The current streak, while matching that period in duration, has been less severe in magnitude. The two heaviest outflow weeks came in late January, when the funds shed $1.33 billion and $1.49 billion in back-to-back weeks, respectively. The three most recent weeks have been more moderate, each in the $316-$360 million range.

Despite the persistent outflows, the funds’ structural footprint remains large. Total cumulative net inflows since the products launched in January 2024 stand at approximately $54 billion, and aggregate net assets sit at roughly $85.3 billion, per SoSoValue.

The continued outflows come as bitcoin trades around $68,600, down more than 20% year-to-date, according to The Block’s Bitcoin Price page. The drawdown has left bitcoin below what Glassnode identifies as the “True Market Mean” near $79,000, a level the on-chain analytics firm described this week as a dividing line between expansion and compression phases.

“Bulls will be wanting to see [a BTC price of $65,000] hold as a floor,” 21shares head of macro Stephen Coltman said, in response to December’s inflation data release. “Conversely, a sustained move above 70k would indicate the recent selling may have exhausted itself.”

ETH outflows persist; SOL and XRP stay positive

Spot ether ETFs mirrored bitcoin’s weakness, recording approximately $123 million in net outflows for the week, per SoSoValue. That marks ether’s own fifth consecutive week of outflows, bringing the five-week total to roughly $1.39 billion.

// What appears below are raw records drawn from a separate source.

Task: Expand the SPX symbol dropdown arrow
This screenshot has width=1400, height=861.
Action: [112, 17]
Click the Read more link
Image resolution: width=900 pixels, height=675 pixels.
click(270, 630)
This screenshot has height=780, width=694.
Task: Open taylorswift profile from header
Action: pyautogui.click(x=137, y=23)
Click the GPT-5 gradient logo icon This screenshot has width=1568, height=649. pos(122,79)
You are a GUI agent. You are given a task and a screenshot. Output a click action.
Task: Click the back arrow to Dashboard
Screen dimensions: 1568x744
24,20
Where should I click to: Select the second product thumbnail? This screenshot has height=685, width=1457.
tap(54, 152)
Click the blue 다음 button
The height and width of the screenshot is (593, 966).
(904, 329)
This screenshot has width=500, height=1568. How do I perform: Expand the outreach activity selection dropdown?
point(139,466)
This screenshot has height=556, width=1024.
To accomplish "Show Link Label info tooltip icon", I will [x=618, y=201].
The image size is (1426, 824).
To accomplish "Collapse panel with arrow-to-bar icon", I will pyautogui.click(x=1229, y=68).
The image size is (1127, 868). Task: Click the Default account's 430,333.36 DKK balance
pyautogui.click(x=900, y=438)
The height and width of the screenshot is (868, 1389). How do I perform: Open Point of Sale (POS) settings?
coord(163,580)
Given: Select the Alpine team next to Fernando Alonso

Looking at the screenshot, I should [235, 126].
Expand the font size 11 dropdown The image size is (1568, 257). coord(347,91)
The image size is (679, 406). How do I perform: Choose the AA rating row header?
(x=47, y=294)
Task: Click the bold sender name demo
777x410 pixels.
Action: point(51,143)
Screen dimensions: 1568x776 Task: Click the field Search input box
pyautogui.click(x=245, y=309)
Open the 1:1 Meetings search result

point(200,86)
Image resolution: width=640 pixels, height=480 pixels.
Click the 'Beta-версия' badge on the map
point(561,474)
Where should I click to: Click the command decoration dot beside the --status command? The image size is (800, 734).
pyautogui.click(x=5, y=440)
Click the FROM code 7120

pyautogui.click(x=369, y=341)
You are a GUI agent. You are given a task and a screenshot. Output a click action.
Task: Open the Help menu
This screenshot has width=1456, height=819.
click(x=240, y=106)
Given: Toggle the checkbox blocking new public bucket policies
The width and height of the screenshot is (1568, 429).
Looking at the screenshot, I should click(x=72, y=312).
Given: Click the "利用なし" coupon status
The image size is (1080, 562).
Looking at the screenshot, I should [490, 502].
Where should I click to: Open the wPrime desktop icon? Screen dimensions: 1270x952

In contrast, spot Solana ETFs recorded approximately $14.3 million in net inflows for the week, extending a pattern that has seen the newer altcoin products attract consistent inflows even as bitcoin and ether funds bleed. Bitwise’s BSOL fund continues to lead the SOL ETF category by a wide margin in terms of assets under management.

Spot XRP ETFs posted a marginal $1.8 million in net inflows, a quiet week for the products that have generally drawn steady demand since their November launch.

The divergence between the two camps underscores a theme that has persisted for weeks: capital is rotating within crypto ETFs rather than exiting the ecosystem entirely. As The Block reported earlier this month, analysts at BRN described the current environment as one of “fatigue, not panic,” with crowded short positioning and compressed volatility raising the prospect of a sharp move in either direction.